Nunca fiz curso de jornalismo. Fiz, isto sim, Direito e Filosofia. Na época, era jornalista quem sabia escrever. Desconheço qualquer outro país – se não o Brasil - em que seja exigido o diploma para o exercício da profissão. Até 1969, era jornalista quem trabalhava em jornal e ponto. Foi a famigerada junta dos Três Patetas, como ficaram conhecido os militares que assumiram o poder naquele ano, que tornou o diploma obrigatório. À primeira vista, é paradoxal ver sindicatos de esquerda manifestarem apoio irrestrito a um decreto emanado por uma junta da ditadura militar. Mas só à primeira vista. As viúvas do Kremlin adoram medidas ditatoriais, desde que sejam elas a tomá-las. Que mais não seja, a obrigatoriedade do papelucho cria um vasto mercado de trabalho, no qual professores que nunca pisaram numa redação de jornal ganham mais que jornalistas.

Em junho de 2009, o STF (Supremo Tribunal Federal) derrubou a necessidade do diploma para os jornalistas. Na ocasião, a Corte julgou, por 8 votos a 1, que a exigência é incompatível com a Constituição por desrespeitar o princípio de liberdade de expressão.

Gilmar Mendes, o presidente do STF, afirmou na ocasião que "um excelente chefe de cozinha poderá ser formado numa faculdade de culinária, o que não legitima estarmos a exigir que toda e qualquer refeição seja feita por profissional registrado mediante diploma de curso superior nessa área. O Poder Público não pode restringir, dessa forma, a liberdade profissional no âmbito da culinária. Disso ninguém tem dúvida, o que não afasta a possibilidade do exercício abusivo e antiético dessa profissão, com riscos eventualmente até à saúde e à vida dos consumidores".

Para o ministro Cezar Peluso, experiências de outros países demonstram que o jornalismo sempre pôde ser bem exercido sem qualquer exigência de formação universitária. "Não existe no exercício do jornalismo nenhum risco que decorra do desconhecimento de alguma verdade científica". Na França, por exemplo, a lei é singela.

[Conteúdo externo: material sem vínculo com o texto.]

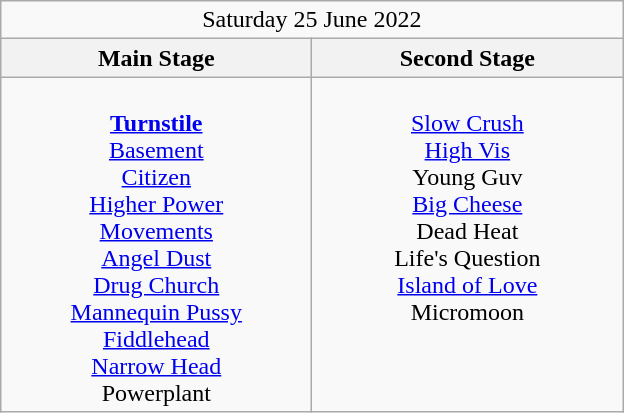
Slow Crush High Vis Young Guv Big Cheese Dead Heat Life's Question Island of Love Micromoon (468, 244)
Turnstile Basement Citizen Higher Power Movements Angel Dust Drug Church Mannequin Pussy Fiddlehead Narrow Head Powerplant (156, 244)
Second Stage (468, 58)
Saturday 25 June 2022 (312, 20)
Main Stage (156, 58)
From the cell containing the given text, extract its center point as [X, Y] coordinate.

É jornalista quem tira a maior parte de seus proventos do jornalismo.

O que faltou Peluso perguntar aos defensores do diploma, talvez por falta de informação, é em que países se exige diploma de jornalismo para exercer a profissão. No Ocidente, não conheço nenhum. Exceto o Brasil, é claro. Nada contra o diploma nem contra as faculdades. Quem quiser cursar uma que curse. O que não se admite é que se exija diploma para um ofício para o qual um diploma de pouco ou nada serve. Um jornalista quer especializar-se em economia. Ou medicina. O diploma de nada lhe servirá, já que os cursos de jornalismo não oferecem – nem podem oferecer – especialização em tais áreas. Mais sensato chamar um economista ou um médico que saiba escrever.

Mendes, o ministro relator, lembrou ainda que o decreto-lei 972/69, que regulamenta a profissão, foi instituído no regime militar e tinha clara finalidade de afastar do jornalismo intelectuais contrários ao regime. Ora, intelectuais contrários ao regime é a última coisa que querem os marxistas em seus regimes. A lei dos milicos caiu como uma luva às viúvas do Kremlin. Os sindicatos e associações de jornalistas, todos tomados pelos velhos comunas, sempre defenderam histericamente o privilégio da guilda.

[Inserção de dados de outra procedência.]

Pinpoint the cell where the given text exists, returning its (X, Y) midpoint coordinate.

Ou seja: após toda uma categoria profissional ter sido submetida por quatro décadas a uma lei estúpida, o Supremo Tribunal Federal finalmente descobriu que a dita lei era inconstitucional.

Apesar da declaração da inconstitucionalidade da exigência de diploma pela Suprema Corte do país, o Senado decidiu ontem em primeiro turno, por 65 votos a favor e 7 contrários, aprovar uma proposta de emenda constitucional que torna obrigatório o diploma de nível superior para o exercício da profissão.

Em que país estamos? O STF declara inconstitucional a exigência e o Senado, ignorando solenemente a Corte encarregada de decidir o que é ou não constitucional, a aprova. Está na hora de fechar uma dessas casas. O que não se concebe, em país civilizado, é um Legislativo desrespeitando uma decisão do Judiciário. Aliás, este conflito há muito vem se manifestando. Quando o Judiciário aprovou a tal de união homoafetiva, além de invadir terreno do Legislativo, também feriu a Constituição, que só reconhece a união entre homem e mulher.

Como diria Pessoa, constituições são papéis pintados com tinta.